Consequences of large temporal variability of zooplankton δ 15 N for modeling fish trophic position and variation

We use a temporal integration model (TIM) to determine how estimates of trophic variation, using δ 15 N, depend on consumer growth dynamics and temporal isotopic variation (δ 15 N) of food sources. Consumers are rarely in isotopic equilibrium with their food sources, so instantaneous comparisons between the δ 15 N of a consumer and its diet provide little information about trophic variation, even if the trophic positions of the diet are known. In this paper, we focus on the trophic link between zooplankton and planktivorous fish. We first review the extent of temporal variability of zooplankton δ 15 N, then examine the consequences of this variability for understanding the isotopic composition of planktivorous fish communities. We use time series of δ 15 N for Daphnia , calanoid copepods, and particulate organic matter (>200 mm) to generate theoretical diets for a model juvenile sockeye over a typical growing season. We use a TIM to predict the isotopic trajectory of individual juveniles feeding on these diets and explore how variance in growth rate and isotopic enrichment (Δ δN ) can affect estimates of trophic position and intrapopulation isotopic variability.
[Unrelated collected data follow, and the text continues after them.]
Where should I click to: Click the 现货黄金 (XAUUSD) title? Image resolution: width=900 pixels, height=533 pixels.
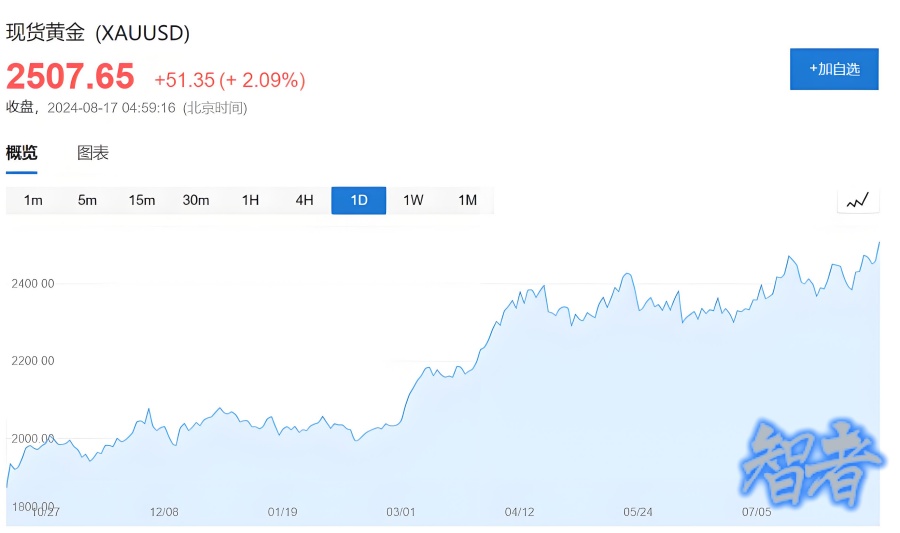[98, 32]
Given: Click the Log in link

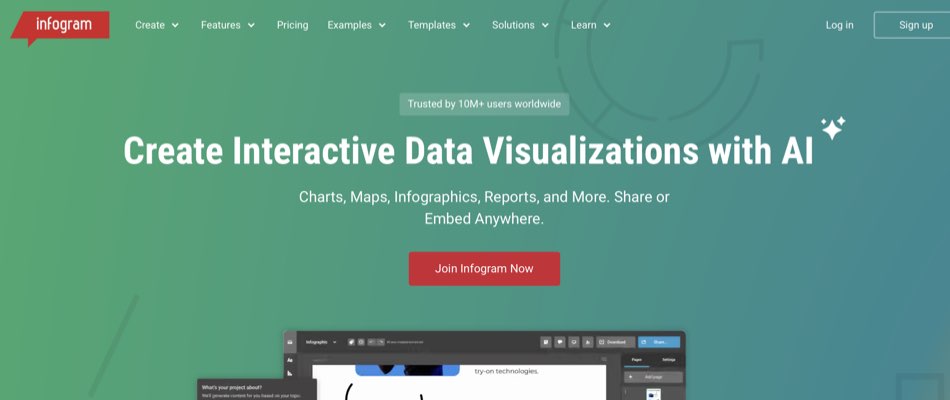Looking at the screenshot, I should coord(839,25).
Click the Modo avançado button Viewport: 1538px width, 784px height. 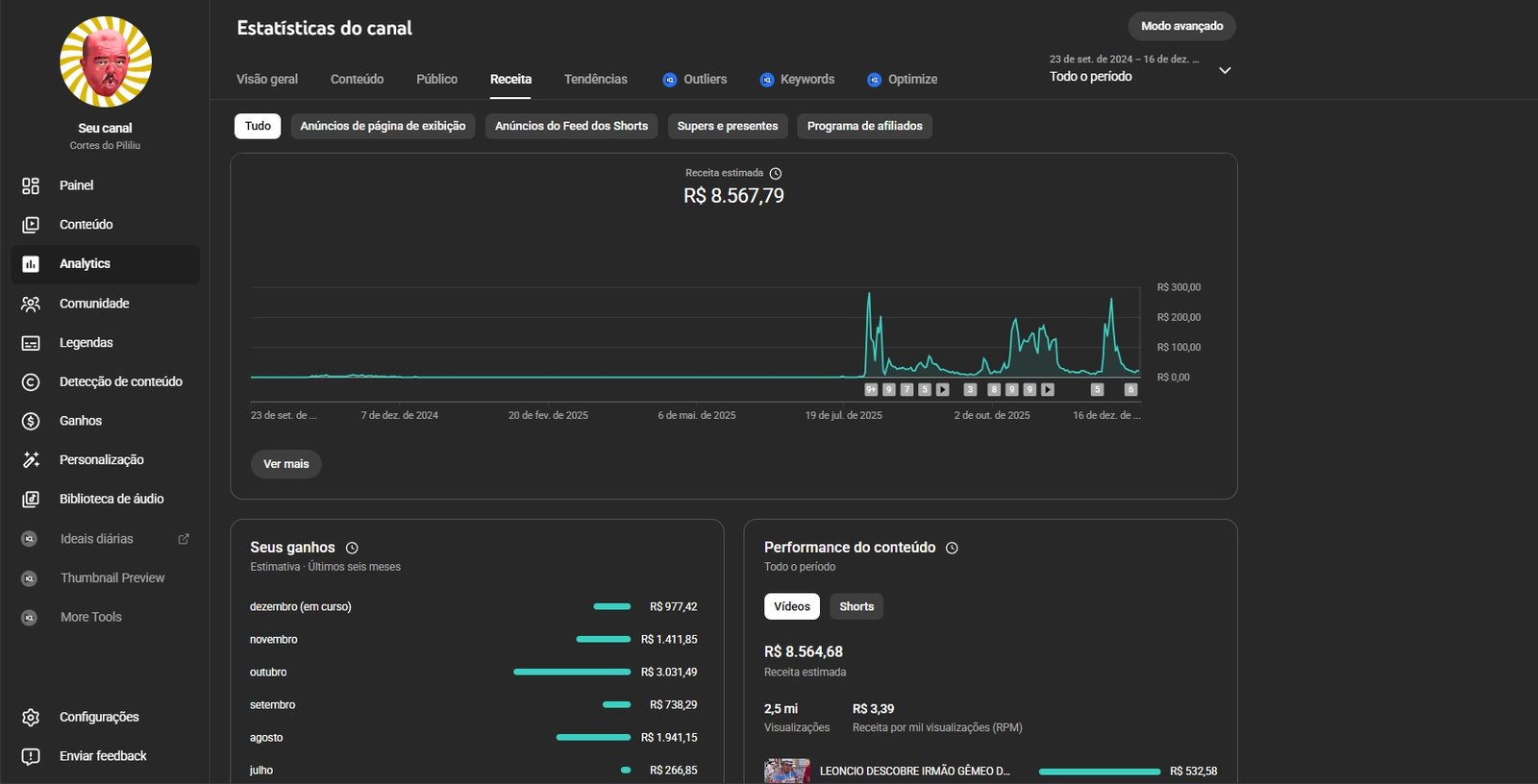[1181, 26]
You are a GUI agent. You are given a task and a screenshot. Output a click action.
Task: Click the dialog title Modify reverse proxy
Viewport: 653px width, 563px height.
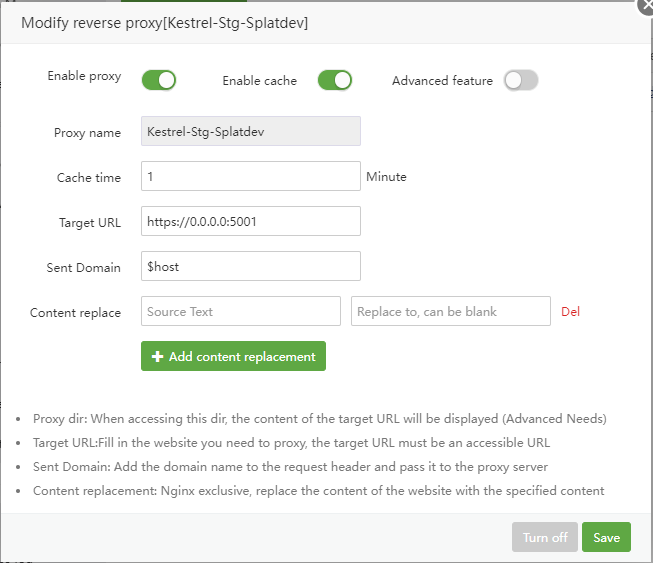coord(164,22)
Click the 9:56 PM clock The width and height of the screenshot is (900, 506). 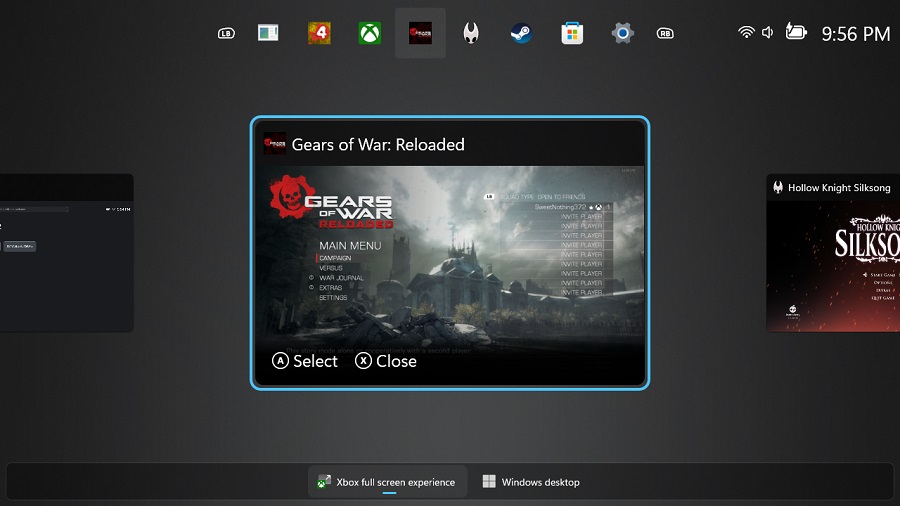pos(855,34)
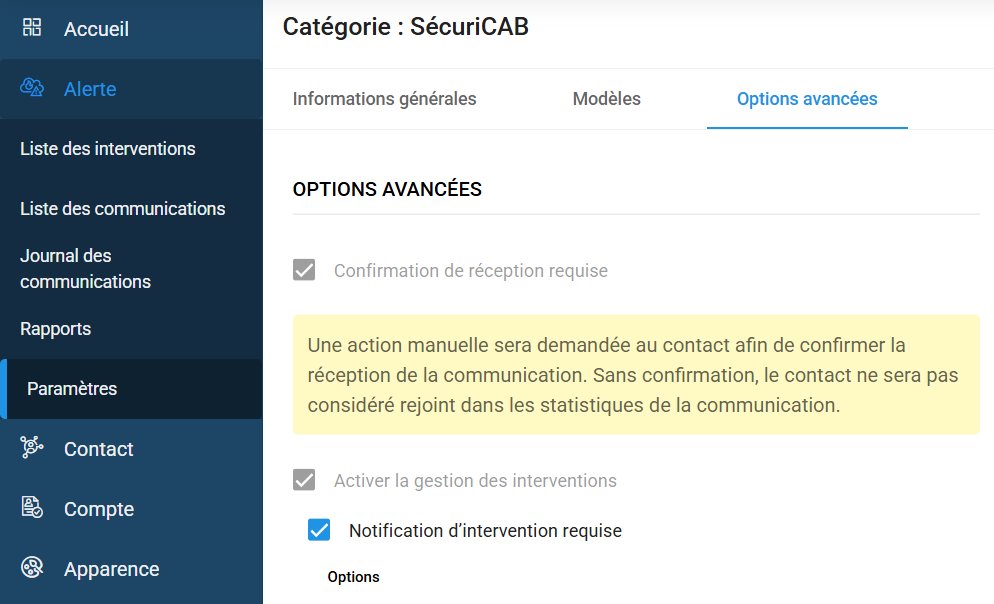The image size is (994, 604).
Task: Go to Liste des communications
Action: coord(122,209)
In general, we found that using a seasonal average of Daphnia δ 15 N to estimate the trophic position of planktivorous fish is nearly equivalent to using a TIM. However, temporal variation in the δ 15 N of food sources, coupled with individual differences in the growth rate of consumers, can contribute to intrapopulation isotopic variation of consumers and lead to correlations between consumer size and δ 15 N.